Literary Monster

Search

Search IconIcon to open search

Billy Summers

Last updated Jun 20, 2023 Edit Source

I’ve just finished reading Stephen King’s Billy Summers and it was a good read. I didn’t love it as much as I did The Outsider, and it got a bit “explainy” in the third act (crime novels are tough planes to land), but King’s talent for characterization and description always thrill me. Some have complained that the book is a slow burn, but when aren’t his books a slow burn? He lets the pot simmer for a long time before the shit really hits the fan, and personally, I love it.

Skip Billy Summers if you avoid stories that include sexual assault.

Read Billy Summers if you like relatable antiheroes, or Stephen King books in general.

# Thinking about Voice & POV

Lately, I’ve been thinking about authorial voice. Namely, how to develop one, or how to bring it out more strongly.

In first-person narrative, I have an authorial voice. It’s not quite the same as my blogging voice. Then again, I’ve only written one series in first person, and it includes the first book I ever wrote, so Kat’s voice has similarities to my own.

In third-person stories, I haven’t found my voice yet. Don’t get me wrong, I can string a paragraph together and my characters are distinct people. But that’s all different than having an authorial voice. Despite writing a bunch of third person stories, I still struggle with letting my tone and style flow through into third person.

For my last few books, I’ve been working to improve my deep perspective. That means taking the third-person POV camera off the character’s shoulder and shoving it deep inside their skulls, behind their eyes. It’s an important skill to have.

But what if I need my “camera” to be more mobile than that?

To describe what I mean, let’s start with a sentence of inside-the-skull POV (third-person limited) from Billy Summers:

She stops again and wipes her eyes with the sleeve of her jacket. It’s cold out here. But the stillness is exquisite. This early even the crows are asleep.

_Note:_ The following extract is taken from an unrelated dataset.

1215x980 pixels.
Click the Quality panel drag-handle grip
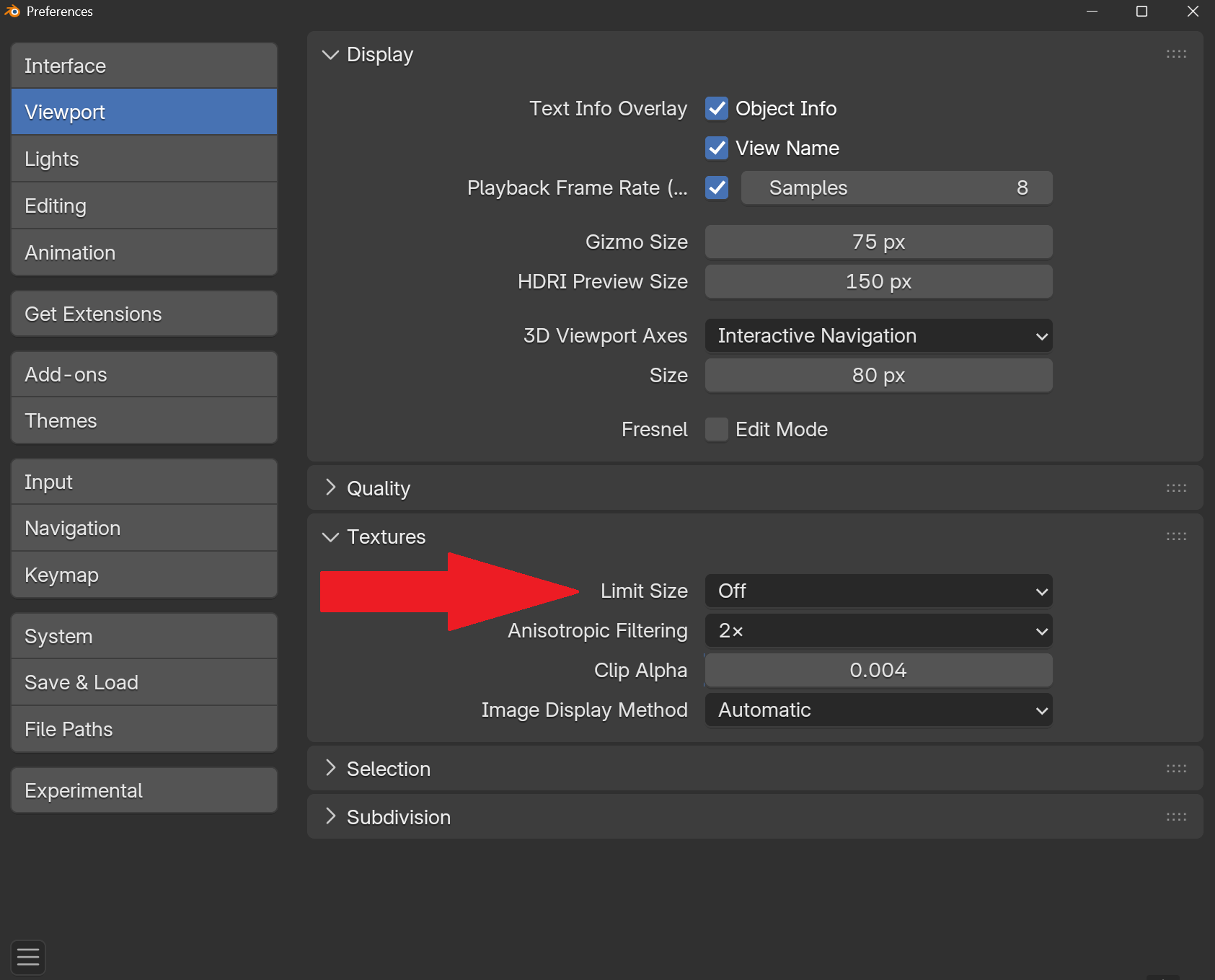(x=1176, y=488)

Now, here’s a sentence of third-person narration from Nora Roberts’ Hideaway:

When Liam Sullivan died, at the age of ninety-two, in his sleep, in his won bed with his wife of sixty-five years beside him, the world mourned.

Note how the camera is more distant. It’s almost omniscient! And here’s that same narrator (I think) describing the perspective of a specific character:

“How many stories do I have to hear about the great Liam Sullivan?”

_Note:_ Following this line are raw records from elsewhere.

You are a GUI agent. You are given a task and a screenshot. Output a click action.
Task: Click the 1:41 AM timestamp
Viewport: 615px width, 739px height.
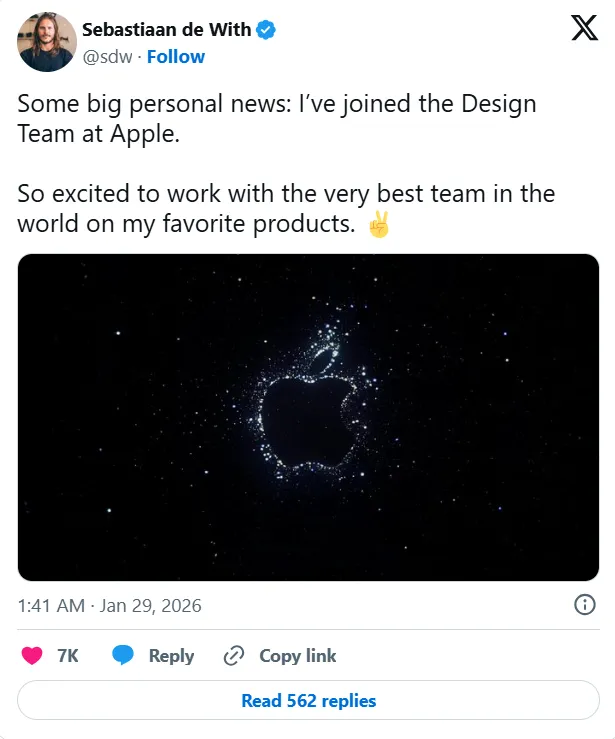[51, 606]
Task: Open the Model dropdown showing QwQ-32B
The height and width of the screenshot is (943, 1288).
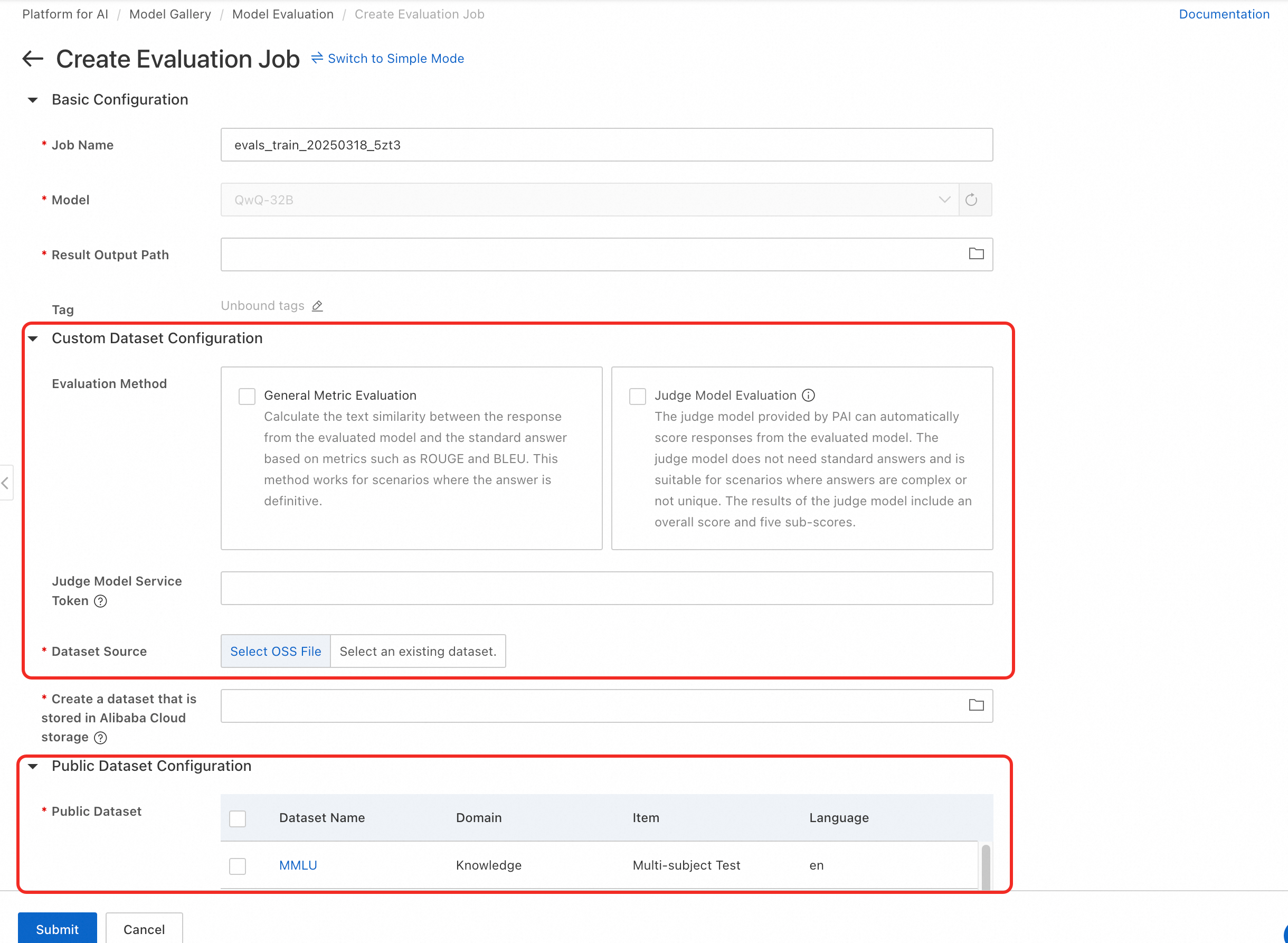Action: click(589, 200)
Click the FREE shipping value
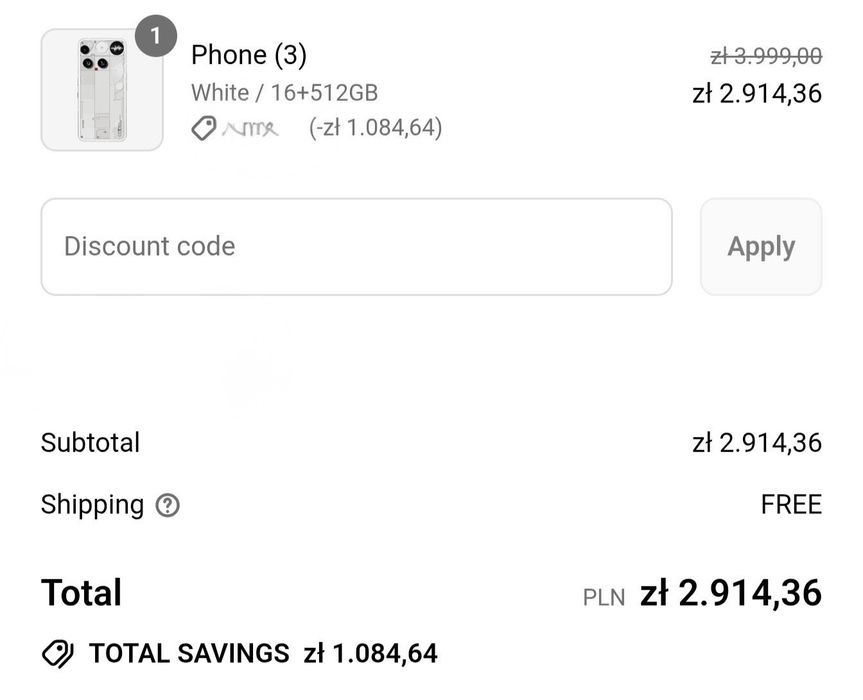863x700 pixels. [791, 505]
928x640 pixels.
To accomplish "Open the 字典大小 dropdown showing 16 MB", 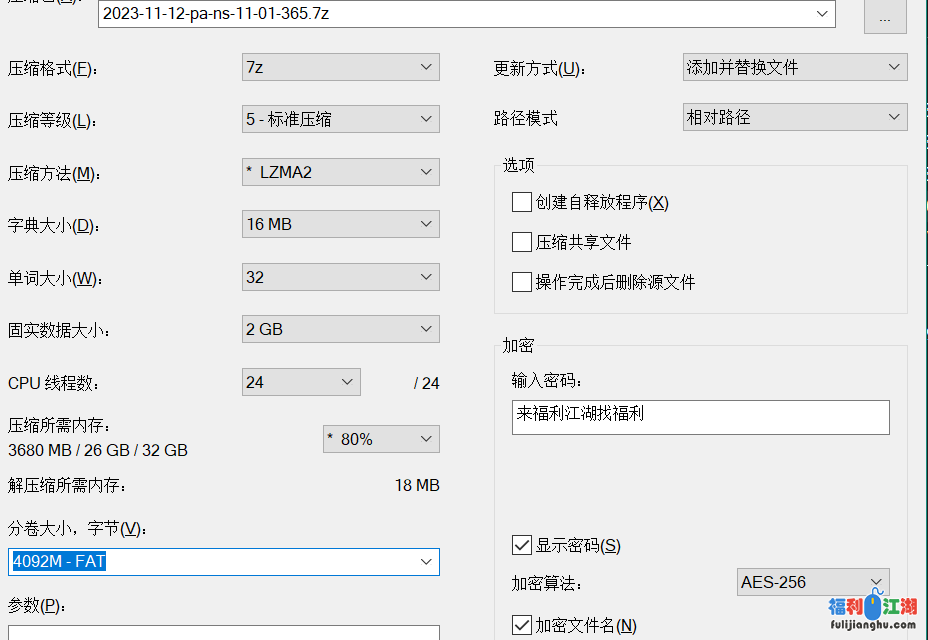I will pos(340,224).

Once he’d thought she understood his thick braided family ties, then he’d hoped she’d come to understand them. Now they both understood she just tolerated them.

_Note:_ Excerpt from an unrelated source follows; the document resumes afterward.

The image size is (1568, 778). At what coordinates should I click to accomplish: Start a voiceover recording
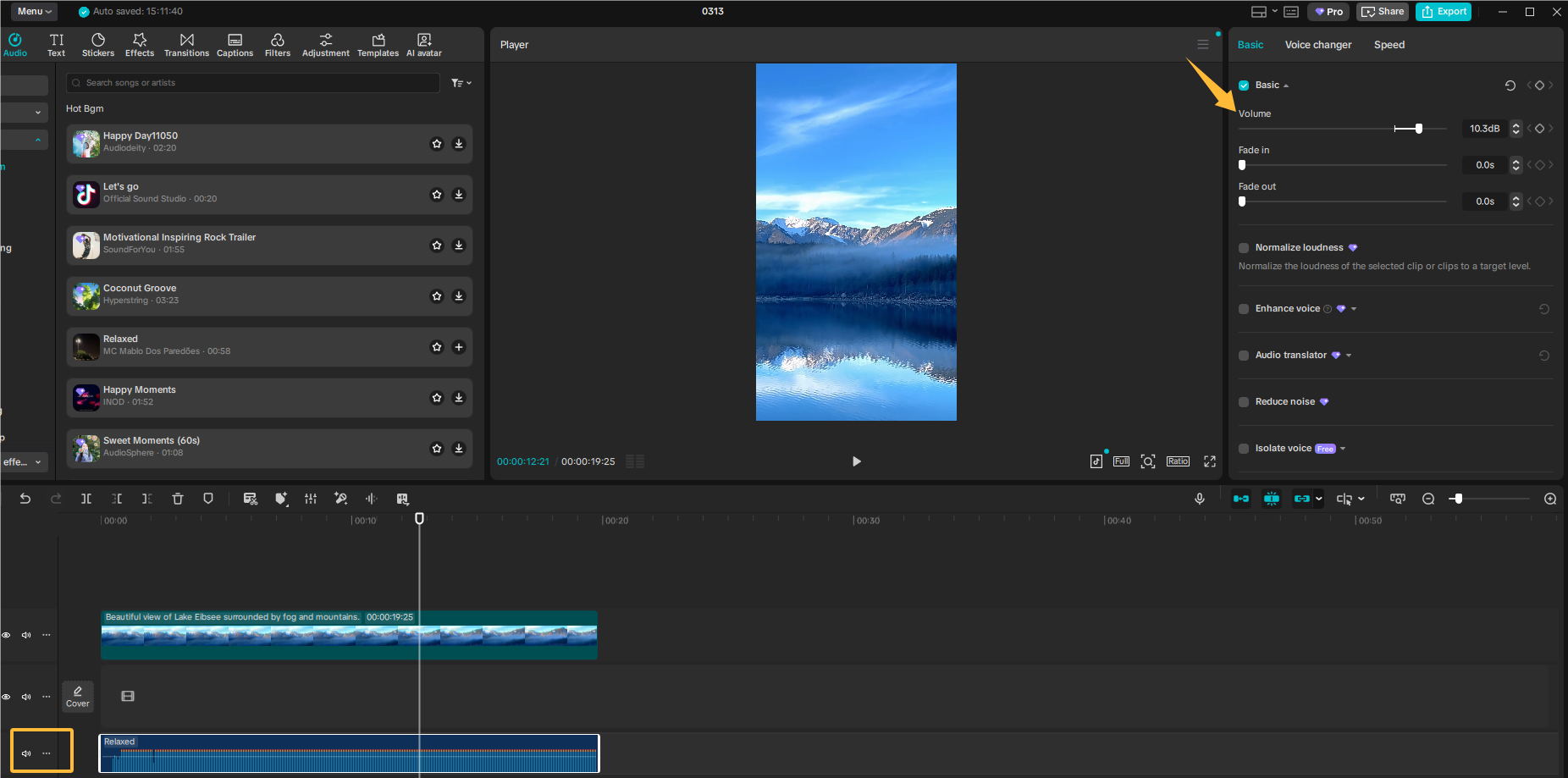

Roberts’ first sentence comes from an introductory section where the family history is described. It’s disconnected from any particular scene. But that same not-quite-in-the-skull narrator picks up and narrates the POV from the rest of the characters in the story. The narrator is head-hopping, you might say, diving in from skull to skull. Nora does it well, so I can tell which thoughts belong to which person.

I wonder, is “voice” expressed through character POV, or does it happen via the narrator’s voice? I suspect it’s both.

Check out this bit of narration from Billy Summers:

The living room is as long as a Pullman car. There are three chandeliers, two small and one big. The furniture is low and swoopy. … There’s a grandfather clock that looks embarrassed to be here.

Frank Macintosh, the leg-breaker turned manservant, brings them drinks on a tray.

I wonder: who are these observations coming from? Are they Billy’s observations, or King’s? It feels blurry to me, but I don’t much care, because I’m having fun. But let’s drop down a paragraph or two:

He reaches into the pocket of his suitcoat – enough fabric there to clothe an orphanage, Billy thinks – and produces a wallet.

Okay! Here we’ve got the Billy thinks tag, making it clear that the observation came from him, not the narrator.

The role of the narrator seems important. But narration is such a slippery concept in third-person perspective. Hmm… Is good third-person actually an omniscient narrator who keeps her mouth shut a lot?

I don’t know, but I’ll keep on reading and thinking until I figure it out.